** BEGIN Records for the task **
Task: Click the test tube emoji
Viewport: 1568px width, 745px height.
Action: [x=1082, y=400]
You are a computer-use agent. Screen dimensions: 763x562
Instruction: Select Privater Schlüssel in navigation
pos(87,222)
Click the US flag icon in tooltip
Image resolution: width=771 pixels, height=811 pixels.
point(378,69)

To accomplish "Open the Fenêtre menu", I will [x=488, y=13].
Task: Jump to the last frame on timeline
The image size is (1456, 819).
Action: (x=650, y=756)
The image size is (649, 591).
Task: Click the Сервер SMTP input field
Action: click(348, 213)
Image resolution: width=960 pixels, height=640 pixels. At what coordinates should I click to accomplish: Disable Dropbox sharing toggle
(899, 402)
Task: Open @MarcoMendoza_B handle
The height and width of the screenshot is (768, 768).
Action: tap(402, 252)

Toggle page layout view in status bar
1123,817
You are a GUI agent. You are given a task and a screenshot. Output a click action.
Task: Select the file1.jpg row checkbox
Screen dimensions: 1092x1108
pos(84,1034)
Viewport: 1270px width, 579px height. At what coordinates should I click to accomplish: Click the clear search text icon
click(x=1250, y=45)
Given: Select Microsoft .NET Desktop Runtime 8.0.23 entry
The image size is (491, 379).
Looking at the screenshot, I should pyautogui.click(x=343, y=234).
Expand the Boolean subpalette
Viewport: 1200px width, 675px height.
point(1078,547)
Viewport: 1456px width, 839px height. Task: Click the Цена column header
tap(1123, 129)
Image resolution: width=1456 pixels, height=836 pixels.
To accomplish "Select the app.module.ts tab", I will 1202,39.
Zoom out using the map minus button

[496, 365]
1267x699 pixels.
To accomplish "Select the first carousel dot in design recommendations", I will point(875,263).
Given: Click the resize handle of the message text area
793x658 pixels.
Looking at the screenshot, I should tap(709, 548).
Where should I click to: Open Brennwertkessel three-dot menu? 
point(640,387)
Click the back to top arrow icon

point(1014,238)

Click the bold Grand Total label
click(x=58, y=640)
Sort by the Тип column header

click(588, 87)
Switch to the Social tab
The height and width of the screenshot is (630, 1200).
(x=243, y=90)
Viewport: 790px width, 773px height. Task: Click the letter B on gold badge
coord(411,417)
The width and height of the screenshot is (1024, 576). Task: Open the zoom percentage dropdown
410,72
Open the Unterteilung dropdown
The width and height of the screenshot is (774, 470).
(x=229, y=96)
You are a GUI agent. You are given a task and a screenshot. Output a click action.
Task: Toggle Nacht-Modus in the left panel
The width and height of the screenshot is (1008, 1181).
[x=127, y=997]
** END Records for the task **
**What you have to do:** Print every one of these items again word for word, with nothing left out or changed.

**Final result:**
Task: Click the test tube emoji
Viewport: 1568px width, 745px height.
Action: [x=1082, y=400]
You are a computer-use agent. Screen dimensions: 763x562
Instruction: Select Privater Schlüssel in navigation
pos(87,222)
Click the US flag icon in tooltip
Image resolution: width=771 pixels, height=811 pixels.
point(378,69)

To accomplish "Open the Fenêtre menu", I will [x=488, y=13].
Task: Jump to the last frame on timeline
The image size is (1456, 819).
Action: (x=650, y=756)
The image size is (649, 591).
Task: Click the Сервер SMTP input field
Action: click(348, 213)
Image resolution: width=960 pixels, height=640 pixels. At what coordinates should I click to accomplish: Disable Dropbox sharing toggle
(899, 402)
Task: Open @MarcoMendoza_B handle
The height and width of the screenshot is (768, 768).
Action: tap(402, 252)

Toggle page layout view in status bar
1123,817
You are a GUI agent. You are given a task and a screenshot. Output a click action.
Task: Select the file1.jpg row checkbox
Screen dimensions: 1092x1108
pos(84,1034)
Viewport: 1270px width, 579px height. At what coordinates should I click to accomplish: Click the clear search text icon
click(x=1250, y=45)
Given: Select Microsoft .NET Desktop Runtime 8.0.23 entry
The image size is (491, 379).
Looking at the screenshot, I should pyautogui.click(x=343, y=234).
Expand the Boolean subpalette
Viewport: 1200px width, 675px height.
point(1078,547)
Viewport: 1456px width, 839px height. Task: Click the Цена column header
tap(1123, 129)
Image resolution: width=1456 pixels, height=836 pixels.
To accomplish "Select the app.module.ts tab", I will 1202,39.
Zoom out using the map minus button

[496, 365]
1267x699 pixels.
To accomplish "Select the first carousel dot in design recommendations", I will point(875,263).
Given: Click the resize handle of the message text area
793x658 pixels.
Looking at the screenshot, I should tap(709, 548).
Where should I click to: Open Brennwertkessel three-dot menu? 
point(640,387)
Click the back to top arrow icon

point(1014,238)

Click the bold Grand Total label
click(x=58, y=640)
Sort by the Тип column header

click(588, 87)
Switch to the Social tab
The height and width of the screenshot is (630, 1200).
(x=243, y=90)
Viewport: 790px width, 773px height. Task: Click the letter B on gold badge
coord(411,417)
The width and height of the screenshot is (1024, 576). Task: Open the zoom percentage dropdown
410,72
Open the Unterteilung dropdown
The width and height of the screenshot is (774, 470).
(x=229, y=96)
You are a GUI agent. You are given a task and a screenshot. Output a click action.
Task: Toggle Nacht-Modus in the left panel
The width and height of the screenshot is (1008, 1181).
[x=127, y=997]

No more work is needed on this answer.